Vegan/Plant Based Milk contains calcium is a myth or a fact

Vegan/Plant Based Milk contains calcium is a myth or a fact

Is Calcium in Vegan/Plant-Based Milk a Fact or a Myth?

From the last couple of years, the popularity of  vegan and plant-based milk has increased, with options like oat milk, almond milk, and soy milk lining grocery store shelves. While  many  people opt  for these dairy-free alternatives for ethical, environmental, or health reasons, there's often skepticism surrounding their calcium content. Let's delve into reality of calcium in vegan/plant-based milk to shed some light on this topic.

 

 

The Myth: Vegan/Plant-Based Milk Lacks Calcium

One common misconception is that vegan/plant-based milk alternatives lack calcium, a vital nutrient for bone health. This myth stems from the fact that traditional cow's milk is often  touted as an excellent source of calcium. However, the truth is that many vegan/plant-based milk products are added with calcium to provide an equivalent nutritional profile to dairy milk.

For example, Only Earth Plant-Based Milk, a leading brand in this space, offers a range of dairy-free milk alternatives added with calcium. These plant-based milks provide a significant source of calcium, making them suitable for individuals looking to maintain healthy bones and teeth.

Why Choose Vegan/Plant-Based Milk?

There are several compelling reasons   to choose vegan/plant-based milk alternatives, beyond just their calcium content:

Lactose-Free

It makes them an excellent alternative for individuals with lactose intolerance or sensitivity, who might experience digestive discomfort, bloating, or other symptoms when consuming dairy products.

Vitamins, Minerals, and Fiber

Plant-based milks can be rich in various vitamins and minerals, and they often contain dietary fiber, which is absent in dairy milk:

  • Vitamins: Many plant-based milks are added with essential vitamins such as vitamin D, B12, and A, which are important for bone health, energy production, and immune function.
  • Minerals: They often contain added calcium to match the levels found in dairy milk, supporting bone health. Some, like almond milk, are naturally high in potassium & magnesium.
  • Fiber: Unlike dairy milk, some plant-based milks, such as oat milk, contain dietary fiber, which aids in digestion and helps maintain a healthy gut.

No Preservatives or Added Sugars

Many plant-based milks are available in versions that contain no preservatives or added sugars, making them a healthier choice. 

Cholesterol-Free

This makes it beneficial for heart health. This contrasts with dairy milk, which contains dietary cholesterol that can contribute to elevated blood cholesterol levels and increase the risk of heart disease.

No Trans Fat

Trans fats, which are harmful to heart health, are typically not found in plant-based milks. They are naturally free from these fats, unlike some dairy products that may contain small amounts of trans fats.

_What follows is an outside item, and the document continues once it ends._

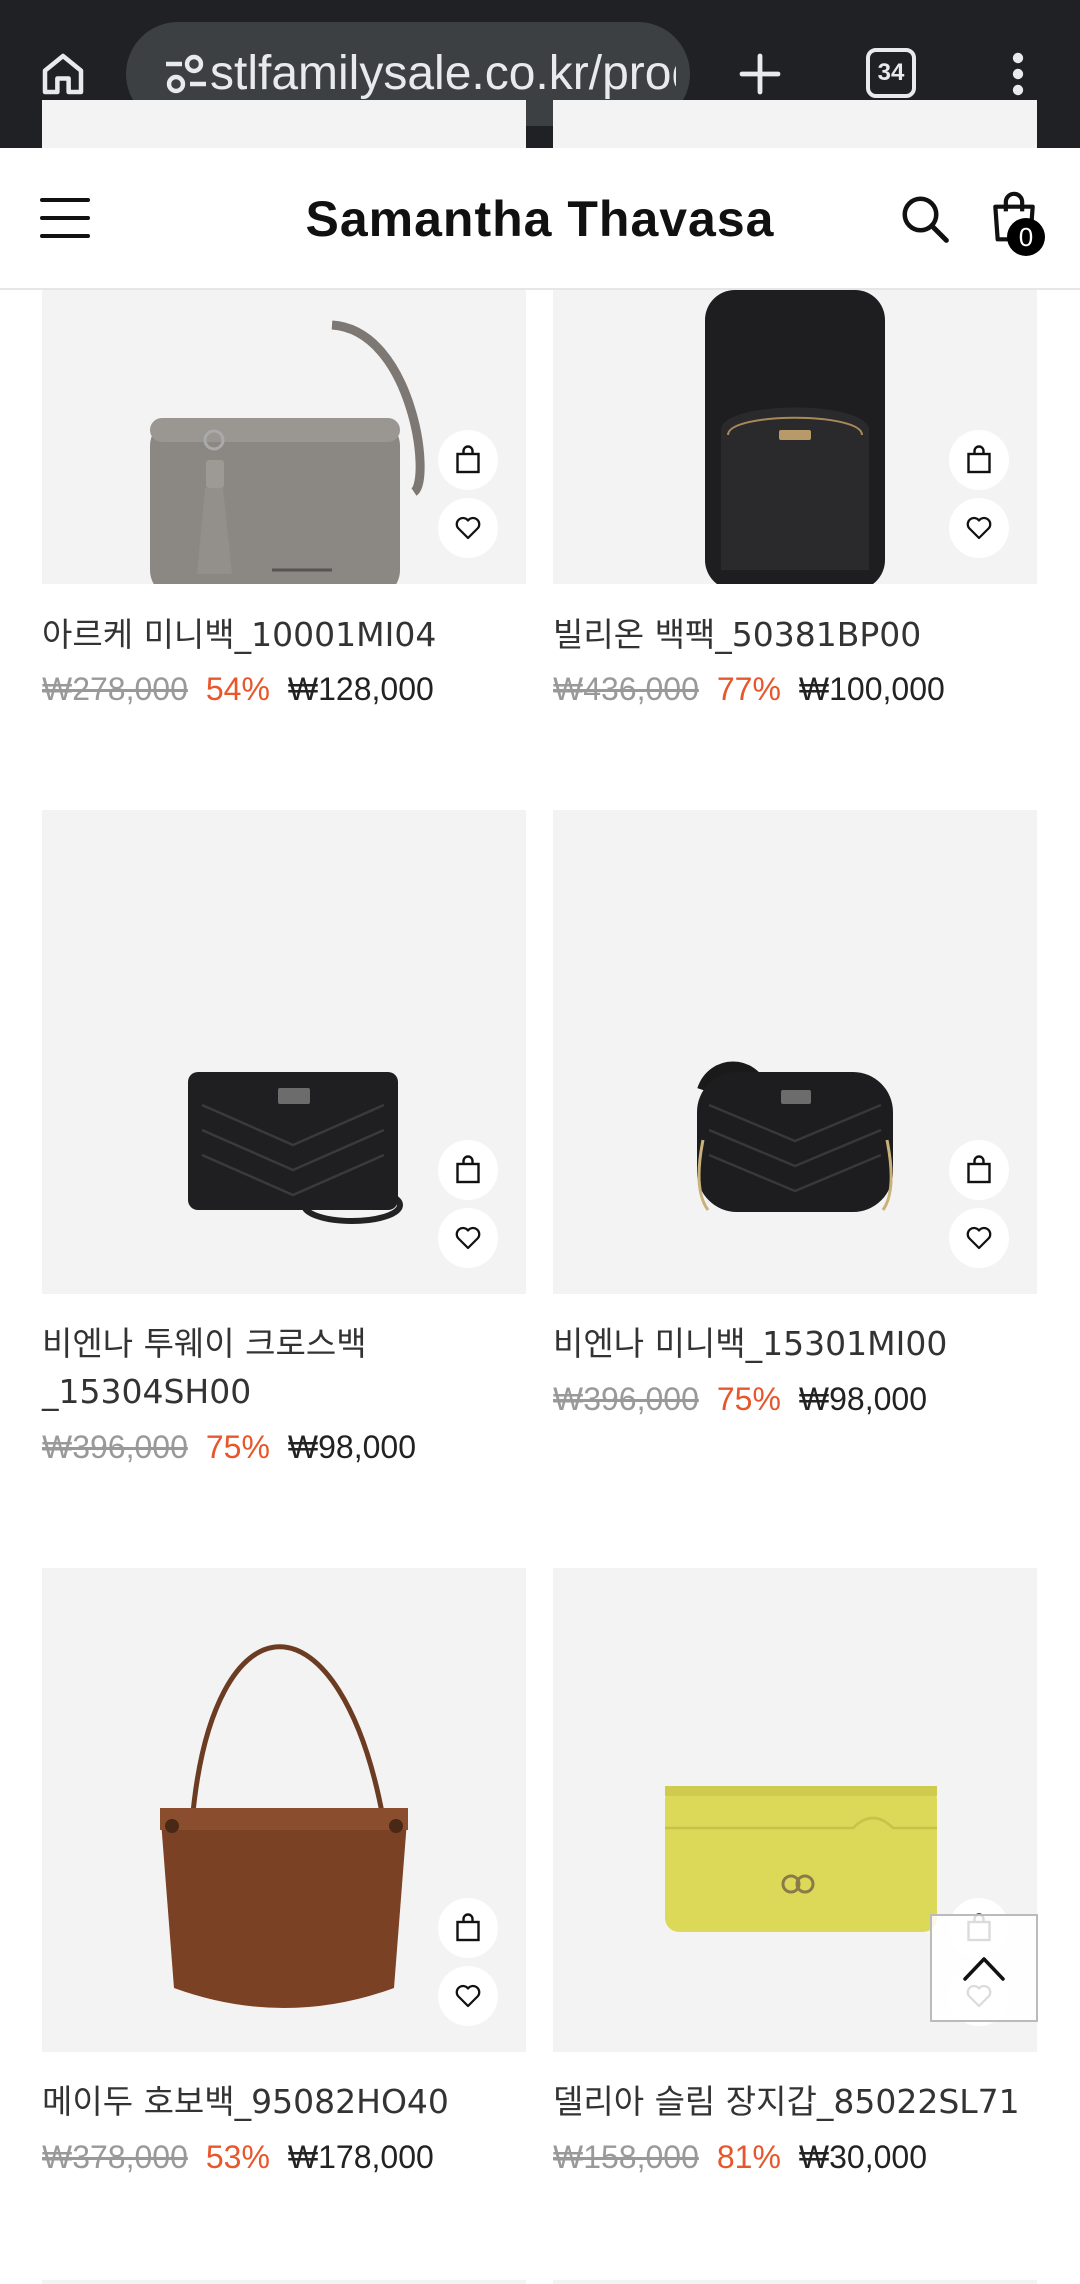 This screenshot has width=1080, height=2284. I want to click on product-price: ₩378,000 53% ₩178,000, so click(238, 2157).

Calories and Fat Comparisons

Plant-based milks often have lower calorie counts and less saturated fat compared to whole dairy milk. However, the specific nutritional profile can vary depending on the type of plant milk:

  • Almond Milk: Low in calories and fat, especially unsweetened versions. Contains heart-healthy monounsaturated fats.
  • Soy Milk: Similar in protein content to cow's milk but with fewer calories and less saturated fat. Often fortified with vitamins and minerals.
  • Oat Milk: Slightly higher in calories than almond milk but contains beneficial fiber and beta-glucans, which can help lower cholesterol levels.
  • Coconut Milk: Higher in saturated fat but often used in moderation for its creamy texture and flavor.



Where to Find Vegan/Plant-Based Milk

Interested   in trying vegan/plant-based milk alternatives? You can find them at most grocery stores, as well as online retailers. Let’s make it easy, brands like Only Earth offer a convenient way to purchase vegan/plant-based milk products online, making it easy to add them into your diet.

In Conclusion

The myth that  vegan/plant-based milk lacks calcium is just that—a myth. Many vegan/plant-based milk alternatives are added with calcium, offering a nutritious and delicious dairy-free option for individuals looking to make more sustainable and ethical food choices. So go ahead and enjoy your oat milk latte or almond milk smoothie with confidence, knowing that you're nourishing your body with plant-based goodness.